How did you come up with your book idea? How long did it take you to write your book? 
Well, as a history major, when you learn about the sixteenth century you can’t help but learn of Henry VIII and all his wives and his shenanigans. I, of course, was fascinated with the subject but something my teacher said in passing one day sparked the idea for this book; what if Henry’s claims that Anne Boleyn entranced him really were true? The idea stuck and when I began writing it was just a natural topic for me to explore.
In ELIZABETH TUDOR: Ancestry of Sorcery, Anne and Elizabeth come from a long line of sorceresses, but Anne makes certain that her daughter, the potential queen of England, will be the most powerful one yet.
I am very excited about this story. I feel that it is a strong retelling made more interesting with the sparkle of magic and the tragedy of star crossed love.
It took me and entire year of consistent writing during naps times and early mornings and evenings to get ELIZABETH done. I don’t have a great memory and that is exacerbated by the fact that I’m dyslexic so when I am dealing with people and places and loads of facts I’m connecting, I must review every day. If I leave it for a week or something its literally like starting from scratch.   

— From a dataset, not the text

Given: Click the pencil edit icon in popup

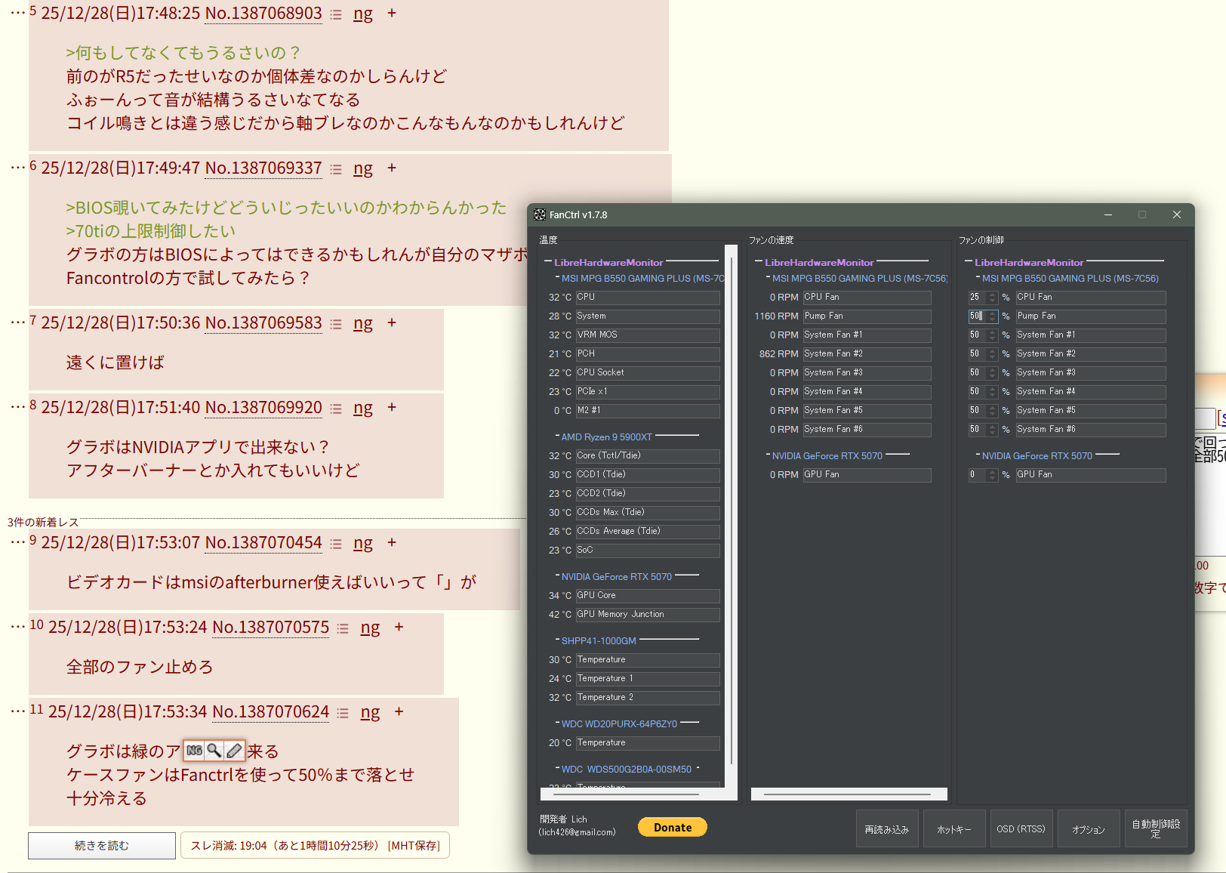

What types of marketing do you do to promote your writing? I use social media exclusively right now. Facebook, Twitter, Google+, Instagram, Wordpress, Goodreads, Bookbub, basically anything I can. I had to hire an assistant to manage my social media because I just can’t keep up with it. My time is so finite. But I check over what she posts and make it my own.

What are you currently working on? Do you have a new book out? 
I am working on a super cool story about the Persian gods right now. There are hundreds of stories about the Greek and Roman gods but nothing about the Persian gods and they were the originals. So, I’m going for it. You can check out a little bit of it on Wattpad if you are interested. https://www.wattpad.com/user/theresapocock
However, ELIZABETH TUDOR: Ancestry of Sorcery will be out soon. December 1 2016 is my release date. FILLOS book 2 of Ancestry of Sorcery will begin a series run on my publisher’s website (www.bigworldnetwork.com) in January.

Do you have a project on the back burner? Tell me about it. 
I have something I am so excited about. It is a fantasy set in the Garden of Eden.  I call it GUARDIANS OF THE GARDEN. Briefly, it’s about a family that protects the garden of Eden from those wanting to gain immortality by eating of the tree of life. As time marches on they gain fantastic powers and they need them to protect the garden from advancing technology. My story starts in the chaos of a PRE-apocalypse world and a betrayal from inside the garden. I have a really amazing agent looking at it right now and I have high hopes.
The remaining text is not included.